**This report is my submission towards the week-6 assignment. In this report, I have described the dataset which I will be working on for BANA-8090 final project. My efforts so far to clean the data and a plan regarding the analysis that I wish to carry out are also listed.
This is a public dataset which contains the historical data about the U.S. Imports of Crude Oil from 1973-present. The dataset has Monthly report that provides national import data including quantity, price of unit for crude oil. It also measures the changes from the previous period. Statistics are also reported on a year-to-date basis. The data was downloaded from an Online Resource where we can find many national dataset regarding various economic and social aspects.
The refrences can be found here. The publisher of the dataset being used is US Census Bureau, Department of Commerce. The license of access and use is held by U.S. Government Work.
The data is available as a text file and is also downloadable as a pdf. The pdf version gives the information about what each column denotes. The information on data source, non sampling errors and definitions can be found here.
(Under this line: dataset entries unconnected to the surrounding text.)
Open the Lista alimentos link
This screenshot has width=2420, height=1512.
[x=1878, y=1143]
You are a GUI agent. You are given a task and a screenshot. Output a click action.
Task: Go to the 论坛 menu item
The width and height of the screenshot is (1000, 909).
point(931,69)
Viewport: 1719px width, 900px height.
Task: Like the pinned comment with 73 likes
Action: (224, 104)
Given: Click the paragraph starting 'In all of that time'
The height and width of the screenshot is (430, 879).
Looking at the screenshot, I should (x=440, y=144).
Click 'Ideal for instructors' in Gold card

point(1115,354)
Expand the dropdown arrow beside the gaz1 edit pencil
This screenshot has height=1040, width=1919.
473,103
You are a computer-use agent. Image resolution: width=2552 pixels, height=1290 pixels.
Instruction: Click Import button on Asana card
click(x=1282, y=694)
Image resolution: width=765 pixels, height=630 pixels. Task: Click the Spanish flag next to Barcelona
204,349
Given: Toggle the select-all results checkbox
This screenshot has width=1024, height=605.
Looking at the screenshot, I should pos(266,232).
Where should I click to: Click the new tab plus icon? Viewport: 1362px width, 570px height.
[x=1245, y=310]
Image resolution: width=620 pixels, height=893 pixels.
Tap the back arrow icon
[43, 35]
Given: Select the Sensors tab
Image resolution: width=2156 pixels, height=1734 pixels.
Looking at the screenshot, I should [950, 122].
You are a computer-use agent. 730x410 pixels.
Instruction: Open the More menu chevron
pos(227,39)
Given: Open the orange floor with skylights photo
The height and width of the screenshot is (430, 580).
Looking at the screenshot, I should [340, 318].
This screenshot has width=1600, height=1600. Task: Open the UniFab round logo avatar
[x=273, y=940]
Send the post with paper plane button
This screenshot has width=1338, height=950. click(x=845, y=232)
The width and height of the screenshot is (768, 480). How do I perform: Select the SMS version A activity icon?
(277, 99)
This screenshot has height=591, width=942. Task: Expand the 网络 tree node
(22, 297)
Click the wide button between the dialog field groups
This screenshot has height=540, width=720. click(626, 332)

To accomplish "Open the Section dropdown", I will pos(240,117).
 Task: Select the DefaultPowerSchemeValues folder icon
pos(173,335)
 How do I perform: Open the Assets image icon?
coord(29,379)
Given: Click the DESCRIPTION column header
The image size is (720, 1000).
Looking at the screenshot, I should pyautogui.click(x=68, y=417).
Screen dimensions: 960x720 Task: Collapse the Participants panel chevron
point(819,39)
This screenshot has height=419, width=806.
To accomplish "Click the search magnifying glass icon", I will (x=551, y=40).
Month The month for which import of crude oil is provided
Quantity Quantity of crude oil imported (in thousands of barrel)
Change in Quantity The change in the import of crude oil from the previous period stated
Value Value of crude oil imported (in thousands of Dollars)
Change in Value The change in the amount spent on import of crude oil from the previous period stated
Unit Price Price of one unit crude oil imported (in Dollars)
Change in Price The change in the price of one unit of crude oil compared to the previous period stated
The data is imported from the .txt file using read_table. The raw data has 286 observations and 13 variables.
url<-"http://www.census.gov/foreign-trade/statistics/historical/petr.txt"
library(readr)
library(tidyverse)
dataset<-read_table(url, col_names = FALSE, skip = 12)
dataset.tibble<-as_tibble(dataset)
dataset.tibble
The data looked mostly clean and did not had any missing values as such. But the Major Challenges I have encountered are :
1. The “Misc” Column has two columns merged which have to be Separated.
2. After that is done the last seven columns have to be gathered in continuation of the existing rows which would then double the entries.
3. Add a “Year” Column.
delrows<-function(df,n){df[-seq(1,nrow(df), by=n),]}
dataset1<-delrows(dataset,14)
colnames(dataset1)<-c("Month", "Quantity", "Change in Quantity", "Value", "Change in Value", "Unit Price", "Misc", "Quantity", "Change in Quantity", "Value", "Change in Value", "Unit Price", "Change in Price")
dataset1.tibble<-as_tibble(dataset1)
dataset1.tibble
After Cleaning the data completely I would analyse the data to achieve the following objectives:
-> Visualize the trend in imports of crude oil by U.S. over the years.
-> Calculate the statistics of amount spent on the crude oil in each individual year which would give an idea about the trend of consumption in an year that is over which quarter is consumption the highest.
-> I would try to evalute that over what factors does the price of a unit depends and how has this changed over years.